Sending the 8x GPU flushes before marking "I'm done" did not fix the corruption.
Ok. So assuming the GPU flushes are supposed to work, it should be all good.
So the reason you see the old content may just be that the GPU writes are still buffered on the GPU. And you adding a clflushopt on the same address just changes the timing enough that you don't see the memory ordering any more (or it's just much harder to see, it might still be there).
Indeed. So I replaced the post-clflush_cache_range() clflush() with a udelay(10) instead, and the corruption vanished. Putting the udelay(10) before the clflush_cache_range() does not fix the corruption.
Odd.
passes, I'm inclined to point the finger at the mb() following the clflush_cache_range().
We have an entirely unrelated discussion about the value of "mfence" as a memory barrier.
Mind trying to just make the memory barrier (in arch/x86/include/asm/barrier.h) be a locked op instead?

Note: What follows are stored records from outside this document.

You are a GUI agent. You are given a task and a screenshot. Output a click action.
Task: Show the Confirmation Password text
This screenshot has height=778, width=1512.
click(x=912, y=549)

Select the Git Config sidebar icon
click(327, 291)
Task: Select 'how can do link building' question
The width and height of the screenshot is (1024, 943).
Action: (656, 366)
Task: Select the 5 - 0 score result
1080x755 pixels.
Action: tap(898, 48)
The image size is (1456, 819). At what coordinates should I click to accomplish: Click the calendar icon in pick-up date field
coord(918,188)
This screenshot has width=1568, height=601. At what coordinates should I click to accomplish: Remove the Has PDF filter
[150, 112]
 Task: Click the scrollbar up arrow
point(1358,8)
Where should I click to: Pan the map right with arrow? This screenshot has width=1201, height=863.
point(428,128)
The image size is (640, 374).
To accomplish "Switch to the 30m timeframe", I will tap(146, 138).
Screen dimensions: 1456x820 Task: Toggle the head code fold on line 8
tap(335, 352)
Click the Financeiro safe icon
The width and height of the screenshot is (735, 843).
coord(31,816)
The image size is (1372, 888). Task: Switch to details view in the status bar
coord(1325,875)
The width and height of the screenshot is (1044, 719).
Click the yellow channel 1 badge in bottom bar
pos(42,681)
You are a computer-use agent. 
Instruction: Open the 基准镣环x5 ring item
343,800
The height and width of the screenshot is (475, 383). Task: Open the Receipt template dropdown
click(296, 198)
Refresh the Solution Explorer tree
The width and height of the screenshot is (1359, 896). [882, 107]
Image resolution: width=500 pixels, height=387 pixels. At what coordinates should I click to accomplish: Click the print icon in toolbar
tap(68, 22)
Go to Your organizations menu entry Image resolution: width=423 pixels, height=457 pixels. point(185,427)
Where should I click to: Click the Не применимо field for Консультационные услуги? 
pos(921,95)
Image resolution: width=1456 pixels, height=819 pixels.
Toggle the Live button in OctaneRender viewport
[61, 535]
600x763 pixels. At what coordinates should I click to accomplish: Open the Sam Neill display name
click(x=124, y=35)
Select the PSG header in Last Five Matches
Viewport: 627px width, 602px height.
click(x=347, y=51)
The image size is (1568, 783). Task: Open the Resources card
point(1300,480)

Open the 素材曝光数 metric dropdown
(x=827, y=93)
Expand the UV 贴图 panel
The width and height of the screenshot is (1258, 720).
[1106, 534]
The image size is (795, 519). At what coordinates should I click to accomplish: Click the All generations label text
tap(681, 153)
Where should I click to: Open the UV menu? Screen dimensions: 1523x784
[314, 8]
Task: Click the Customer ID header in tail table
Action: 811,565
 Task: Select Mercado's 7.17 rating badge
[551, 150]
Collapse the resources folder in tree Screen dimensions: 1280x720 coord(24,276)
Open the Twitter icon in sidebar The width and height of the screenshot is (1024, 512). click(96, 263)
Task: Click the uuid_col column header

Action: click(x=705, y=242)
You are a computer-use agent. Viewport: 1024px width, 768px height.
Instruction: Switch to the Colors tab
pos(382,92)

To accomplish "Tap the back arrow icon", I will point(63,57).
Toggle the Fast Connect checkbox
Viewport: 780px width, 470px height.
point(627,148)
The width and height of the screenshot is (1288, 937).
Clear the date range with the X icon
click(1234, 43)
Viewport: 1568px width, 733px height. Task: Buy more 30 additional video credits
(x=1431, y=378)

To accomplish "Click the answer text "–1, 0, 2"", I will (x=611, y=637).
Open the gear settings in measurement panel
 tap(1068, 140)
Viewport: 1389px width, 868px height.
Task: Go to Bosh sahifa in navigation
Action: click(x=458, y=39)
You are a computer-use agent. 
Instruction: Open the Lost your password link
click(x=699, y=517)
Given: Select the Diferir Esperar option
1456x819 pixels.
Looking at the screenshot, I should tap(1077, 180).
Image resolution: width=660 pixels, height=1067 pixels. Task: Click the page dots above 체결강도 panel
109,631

The docs say "Executions of the CLFLUSHOPT instruction are ordered with respect to fence instructions and to locked read-modify-write instructions; ..", so the mfence should be plenty good enough. But nobody sane uses mfence for memory ordering (that's the other discussion we're having), since a locked rmw instruction is faster.
So maybe it's a CPU bug. I'd still consider a GPU memory ordering bug *way* more likely (the CPU core tensd to be better validated in my experience), but since you're trying odd things anyway, try changing the "mfence" to "lock; addl $0,0(%%rsp)" instead.
I doubt it makes any difference, but ..
Linus